Dave Douglas has asked an interesting question about my article about Some Hypothetical Laws of Social Networks, which I am excerpting here because I think it is a worthwhile thread to follow-up on:

Monday, January 26, 2004

Just read Nova Spivack’s attempt at some Laws for Social Networking. If you work through his 4 laws, I think they all boil down to 2 fundamental issues: 1. For any given person there’s a number of direct links beyond which it is difficult to manage and a pain to deal with, and 2. The nature of social interactions makes it desirable to not traverse more than 3 hops to make a connection.
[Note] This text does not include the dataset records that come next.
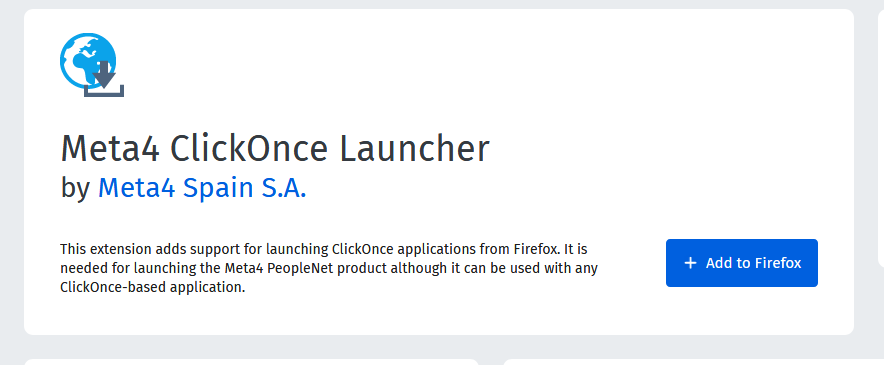
Task: Click the word "by" before the author name
Action: [x=76, y=188]
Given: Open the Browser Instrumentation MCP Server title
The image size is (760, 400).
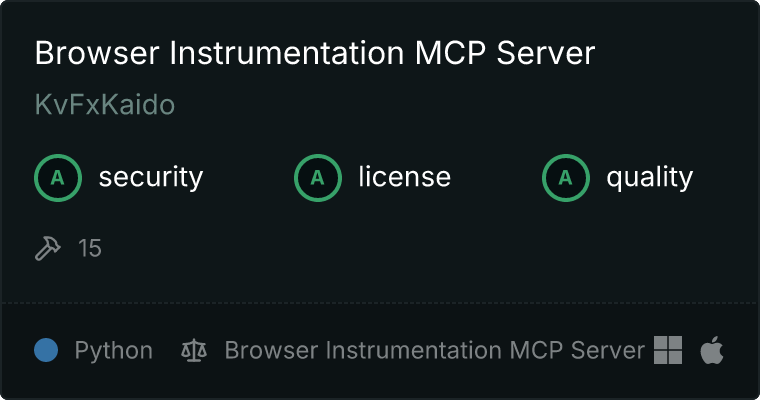Looking at the screenshot, I should coord(315,53).
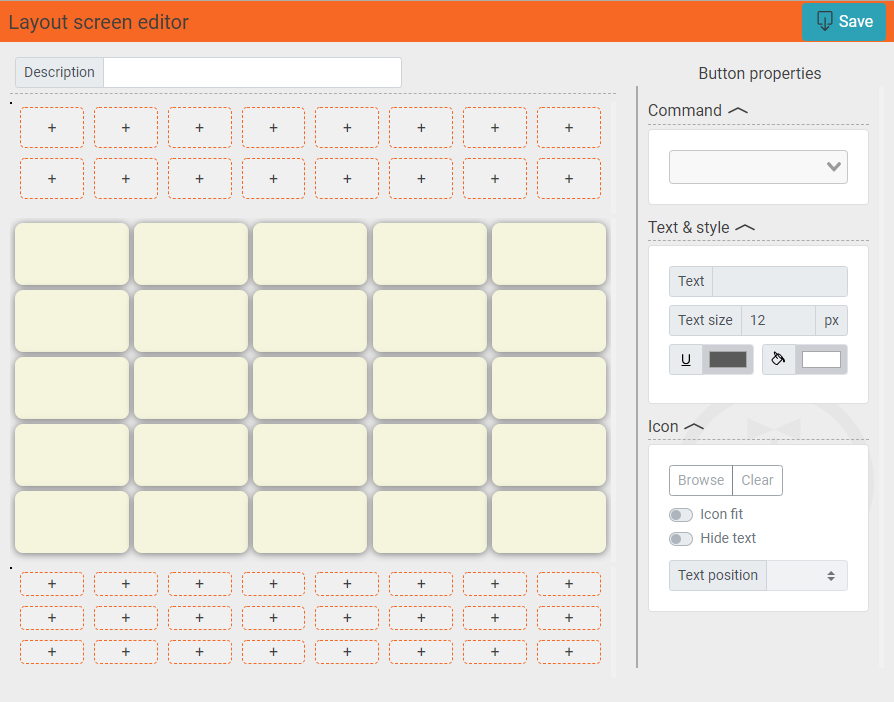Click the first plus slot in top row
This screenshot has width=894, height=702.
tap(52, 128)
Combining these two, simple math suggests there’s a natural limit to the effective range of a social network. If the number of direct links a user can deal with is L, and the max number of useful hops is H, then the max effective size (E) of a network is E=L^^H (L to the H power). This doesn’t mean the network can’t contain more people, just that the max useful network for any given person is E.

Let’s look at some numbers. If H=3 as Nova argues, then if L= 50 (a bit high?), then E = 125,000. If L is really only 20, then E drops quickly to 8,000.
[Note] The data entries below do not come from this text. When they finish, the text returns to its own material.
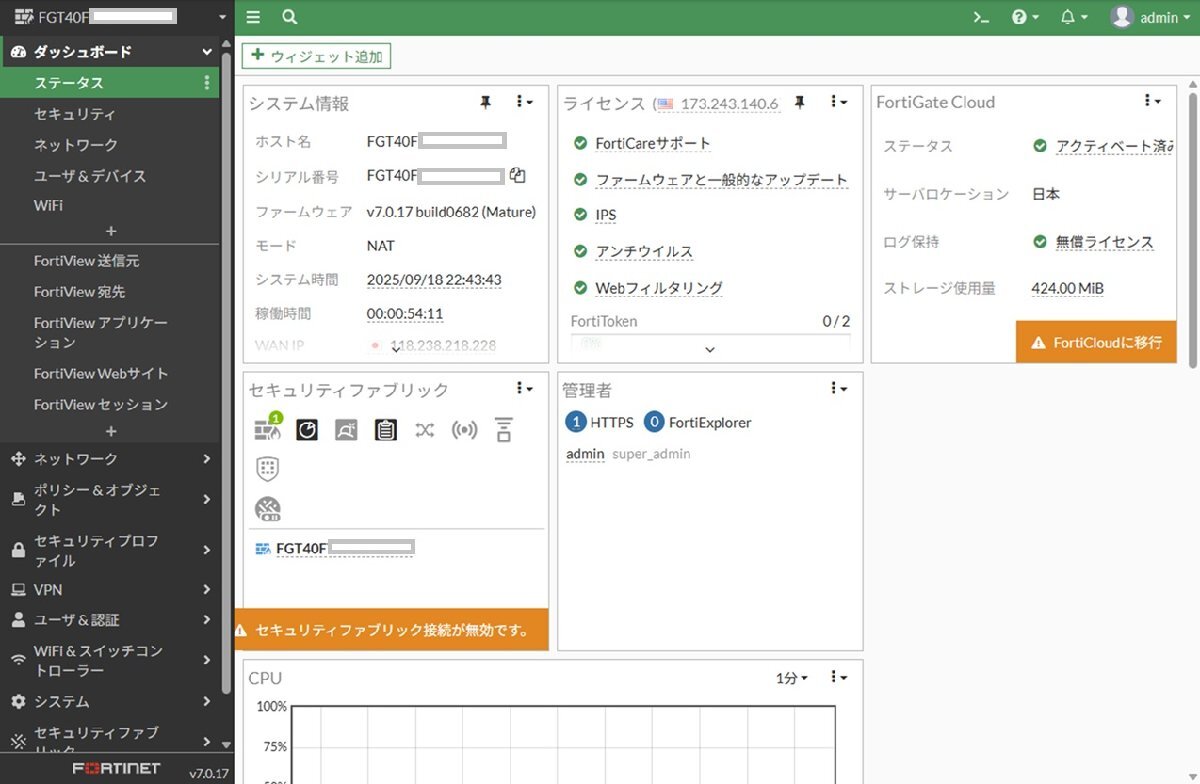Click the notification bell icon
Image resolution: width=1200 pixels, height=784 pixels.
click(1068, 17)
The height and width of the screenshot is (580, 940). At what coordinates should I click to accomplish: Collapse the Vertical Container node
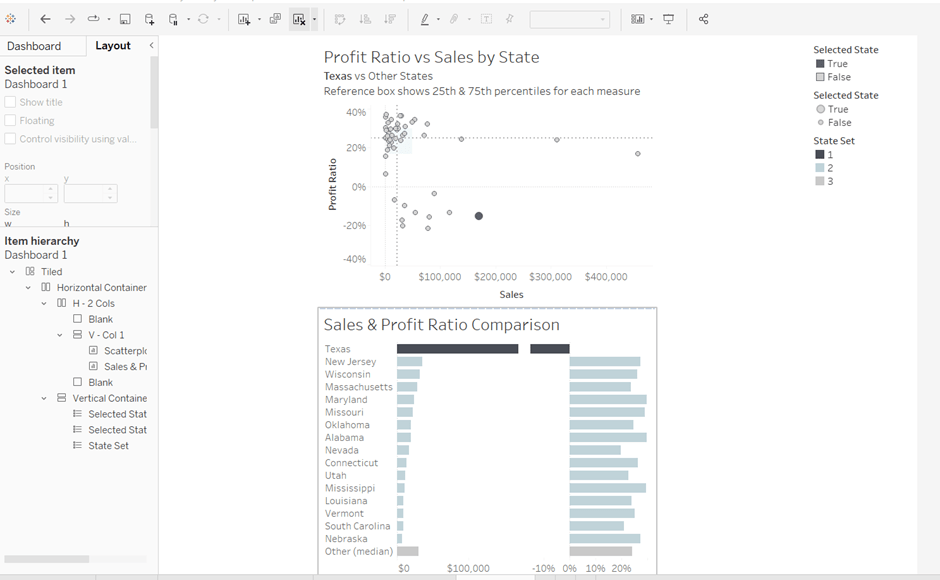[45, 398]
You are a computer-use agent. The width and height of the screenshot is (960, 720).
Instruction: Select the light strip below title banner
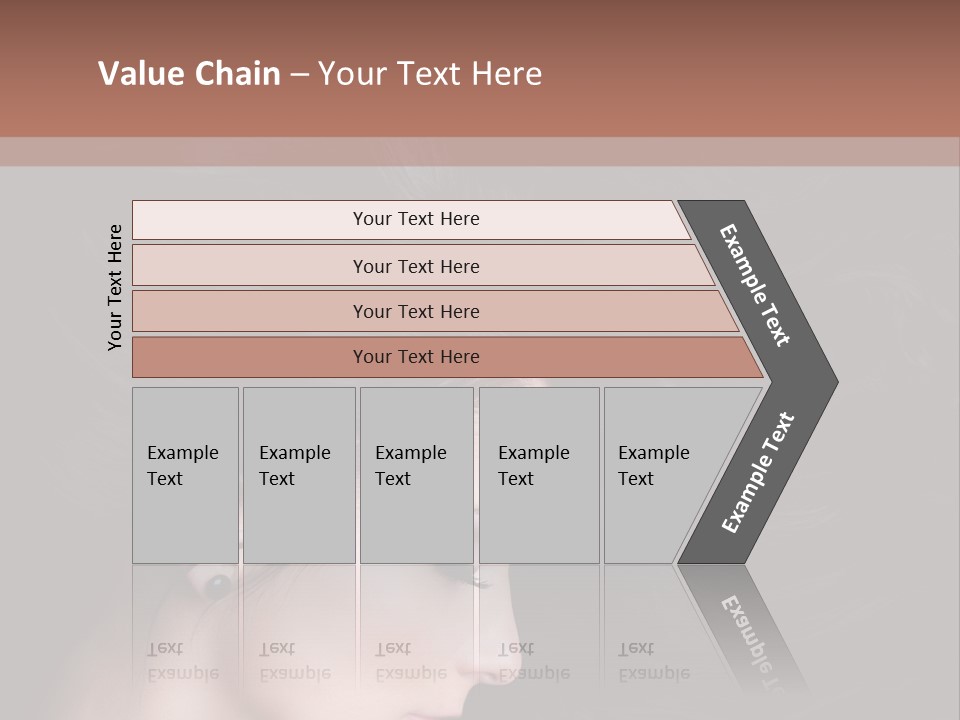tap(480, 152)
Anyone have an idea of L for some of the existing networks?

4 thoughts on “Calculating the Maximum Effective Size of a Social Network?”

  1. Actually, I think 50 is far too low. There is an evolutionary argument in social psychology that relates brain mass to the number of social relationships that can be successfully maintained. After interpolating from various primates, the prediction for humans is about 150, which aligns pretty darn closely with some other experiments. I sometimes wonder if AOL knew what they were doing when the AOL IM client used to limit users to 160 buddies (now 200).

  2. Patrick Barry (above?) says that L = 150 to 200 is probably more accurate. However, this is assuming direct interactions (N=1, as in AOL IM). Massive antecdotal evidence suggests that this number may be lower when people are asked to also participate as an active intermediary (N = 2 and up). In other words, if each person I let into my circle also raises amount of work I’m required to do in which I am not a direct beneficiary, I will probably opt for a lower limit. Succintly, I conjecture that L drops as N goes up.

  3. David, in your example below you use the variable “N” — just to be clear, what does N stand for? We have been using H for “average number of hops” — I think you mean N=H but not sure. Can you clarify?
    Nova

  4. Nova, Sorry, I mixed up our variables. Yes, I meant H. To re-summarize my hypothesis:
    1. If I’m in a point-to-point (H=1) network every message I receive is intended for me personally, so is presumed to have some positive value.
    2. If I’m in a network with H>1, I get two new kinds of message: 1) messages directed at me but not from my “inner circle” (i.e. directly connected) contacts. It is probably safe to assume that these are, on average, of lower value than “inner circle” messages. 2) messages which are passing through me to others. These have no value and are only a cost if I have to interact with them at all.
    3. My hypothesis is that in an environment with H>1, I will naturally set a lower limit for how many people I maintain a direct connection, since each one also brings associated costs, and people who might have been marginal choices before are now not worth linking directly to.
    (I think there’s an analogy to in-laws here somewhere, but it’s probably not worth going there…)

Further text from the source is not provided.